Personal information
- Full name: Corey Bell
- Born: 24 January 1973 (age 53) Glen Waverly
- Original team: Southport (QAFL)
- Height: 170 cm (5 ft 7 in)
- Weight: 62 kg (137 lb)
- Position: Rover

Playing career^{1}
- Years: Club / Games (Goals)
- 1991: Brisbane Bears / 8 (2)
- ^{1} Playing statistics correct to the end of 1991.

= Corey Bell =

Australian rules footballer

Corey Bell (born 24 January 1973) is a former Australian rules footballer who played with the Brisbane Bears in the Australian Football League (AFL).

One of the smallest footballers to play in the AFL, Bell was a rover for Southport when he was recruited to the Brisbane Bears in the summer of 1991 before then debuting midway through the 1991 season.
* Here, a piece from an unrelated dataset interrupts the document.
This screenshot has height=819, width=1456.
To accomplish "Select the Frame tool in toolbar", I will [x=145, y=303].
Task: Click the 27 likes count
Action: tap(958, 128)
Bell had 16 disposals on debut, against Richmond at Carrara and appeared in a total of 8 games for the Bears over the 1991 - 193 period. In 1991, he was also a member of the Brisbane Bears Reserves premiership winning team that season in front of 75,230 people at Waverley Park.

Bell continued to be involved in football after his playing career ended joining the AFL as the Regional Development Manager with AFL Queensland and as a player with Central Districts in South Australia.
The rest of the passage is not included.